Prompt: Repeat every record below exactly as it appears.

### Recorded data

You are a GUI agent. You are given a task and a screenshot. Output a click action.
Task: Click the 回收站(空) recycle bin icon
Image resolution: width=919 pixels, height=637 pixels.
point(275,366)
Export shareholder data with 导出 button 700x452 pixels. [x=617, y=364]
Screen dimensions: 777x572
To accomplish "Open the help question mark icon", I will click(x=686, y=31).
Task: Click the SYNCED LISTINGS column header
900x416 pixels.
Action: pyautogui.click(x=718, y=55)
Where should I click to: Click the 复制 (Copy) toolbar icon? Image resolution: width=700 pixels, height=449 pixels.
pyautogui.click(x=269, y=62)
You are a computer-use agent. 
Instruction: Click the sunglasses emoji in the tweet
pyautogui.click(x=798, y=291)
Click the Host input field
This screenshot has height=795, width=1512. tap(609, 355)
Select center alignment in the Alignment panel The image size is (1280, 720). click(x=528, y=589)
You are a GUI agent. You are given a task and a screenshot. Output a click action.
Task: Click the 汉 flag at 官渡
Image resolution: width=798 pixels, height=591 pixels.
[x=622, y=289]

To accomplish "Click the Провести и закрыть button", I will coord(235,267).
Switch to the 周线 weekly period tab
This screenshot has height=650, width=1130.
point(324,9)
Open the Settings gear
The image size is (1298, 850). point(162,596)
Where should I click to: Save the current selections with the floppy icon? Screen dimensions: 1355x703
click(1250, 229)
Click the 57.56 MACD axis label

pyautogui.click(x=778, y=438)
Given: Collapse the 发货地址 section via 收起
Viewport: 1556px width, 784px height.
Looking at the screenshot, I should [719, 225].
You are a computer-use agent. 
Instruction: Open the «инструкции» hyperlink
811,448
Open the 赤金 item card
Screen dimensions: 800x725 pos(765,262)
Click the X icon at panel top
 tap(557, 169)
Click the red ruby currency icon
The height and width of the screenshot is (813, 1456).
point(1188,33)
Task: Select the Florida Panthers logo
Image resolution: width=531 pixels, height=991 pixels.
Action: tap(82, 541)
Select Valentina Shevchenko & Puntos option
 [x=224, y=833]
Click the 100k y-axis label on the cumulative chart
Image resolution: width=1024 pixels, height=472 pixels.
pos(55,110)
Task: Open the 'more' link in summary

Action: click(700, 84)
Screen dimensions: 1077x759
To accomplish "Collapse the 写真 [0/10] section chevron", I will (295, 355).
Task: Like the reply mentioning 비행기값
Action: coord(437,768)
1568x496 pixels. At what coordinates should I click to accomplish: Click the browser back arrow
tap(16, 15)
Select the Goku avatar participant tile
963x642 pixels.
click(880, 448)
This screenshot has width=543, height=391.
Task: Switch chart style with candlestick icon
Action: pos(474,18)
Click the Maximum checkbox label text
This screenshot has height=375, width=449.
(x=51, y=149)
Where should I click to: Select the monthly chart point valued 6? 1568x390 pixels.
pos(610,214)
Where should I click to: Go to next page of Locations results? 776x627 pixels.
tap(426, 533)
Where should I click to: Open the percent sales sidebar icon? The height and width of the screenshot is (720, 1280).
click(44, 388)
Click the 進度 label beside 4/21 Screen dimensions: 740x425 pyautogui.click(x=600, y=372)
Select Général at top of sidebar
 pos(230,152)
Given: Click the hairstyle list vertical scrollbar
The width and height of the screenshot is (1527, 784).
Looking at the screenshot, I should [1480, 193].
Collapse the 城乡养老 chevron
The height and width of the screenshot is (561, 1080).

######

Task answer:
You are a GUI agent. You are given a task and a screenshot. Output a click action.
Task: Click the 回收站(空) recycle bin icon
Image resolution: width=919 pixels, height=637 pixels.
point(275,366)
Export shareholder data with 导出 button 700x452 pixels. [x=617, y=364]
Screen dimensions: 777x572
To accomplish "Open the help question mark icon", I will click(x=686, y=31).
Task: Click the SYNCED LISTINGS column header
900x416 pixels.
Action: pyautogui.click(x=718, y=55)
Where should I click to: Click the 复制 (Copy) toolbar icon? Image resolution: width=700 pixels, height=449 pixels.
pyautogui.click(x=269, y=62)
You are a computer-use agent. 
Instruction: Click the sunglasses emoji in the tweet
pyautogui.click(x=798, y=291)
Click the Host input field
This screenshot has height=795, width=1512. tap(609, 355)
Select center alignment in the Alignment panel The image size is (1280, 720). click(x=528, y=589)
You are a GUI agent. You are given a task and a screenshot. Output a click action.
Task: Click the 汉 flag at 官渡
Image resolution: width=798 pixels, height=591 pixels.
[x=622, y=289]

To accomplish "Click the Провести и закрыть button", I will coord(235,267).
Switch to the 周线 weekly period tab
This screenshot has height=650, width=1130.
point(324,9)
Open the Settings gear
The image size is (1298, 850). point(162,596)
Where should I click to: Save the current selections with the floppy icon? Screen dimensions: 1355x703
click(1250, 229)
Click the 57.56 MACD axis label

pyautogui.click(x=778, y=438)
Given: Collapse the 发货地址 section via 收起
Viewport: 1556px width, 784px height.
Looking at the screenshot, I should [719, 225].
You are a computer-use agent. 
Instruction: Open the «инструкции» hyperlink
811,448
Open the 赤金 item card
Screen dimensions: 800x725 pos(765,262)
Click the X icon at panel top
 tap(557, 169)
Click the red ruby currency icon
The height and width of the screenshot is (813, 1456).
point(1188,33)
Task: Select the Florida Panthers logo
Image resolution: width=531 pixels, height=991 pixels.
Action: tap(82, 541)
Select Valentina Shevchenko & Puntos option
 [x=224, y=833]
Click the 100k y-axis label on the cumulative chart
Image resolution: width=1024 pixels, height=472 pixels.
pos(55,110)
Task: Open the 'more' link in summary

Action: click(700, 84)
Screen dimensions: 1077x759
To accomplish "Collapse the 写真 [0/10] section chevron", I will (295, 355).
Task: Like the reply mentioning 비행기값
Action: coord(437,768)
1568x496 pixels. At what coordinates should I click to accomplish: Click the browser back arrow
tap(16, 15)
Select the Goku avatar participant tile
963x642 pixels.
click(880, 448)
This screenshot has width=543, height=391.
Task: Switch chart style with candlestick icon
Action: pos(474,18)
Click the Maximum checkbox label text
This screenshot has height=375, width=449.
(x=51, y=149)
Where should I click to: Select the monthly chart point valued 6? 1568x390 pixels.
pos(610,214)
Where should I click to: Go to next page of Locations results? 776x627 pixels.
tap(426, 533)
Where should I click to: Open the percent sales sidebar icon? The height and width of the screenshot is (720, 1280).
click(44, 388)
Click the 進度 label beside 4/21 Screen dimensions: 740x425 pyautogui.click(x=600, y=372)
Select Général at top of sidebar
 pos(230,152)
Given: Click the hairstyle list vertical scrollbar
The width and height of the screenshot is (1527, 784).
Looking at the screenshot, I should [1480, 193].
Collapse the 城乡养老 chevron
The height and width of the screenshot is (561, 1080).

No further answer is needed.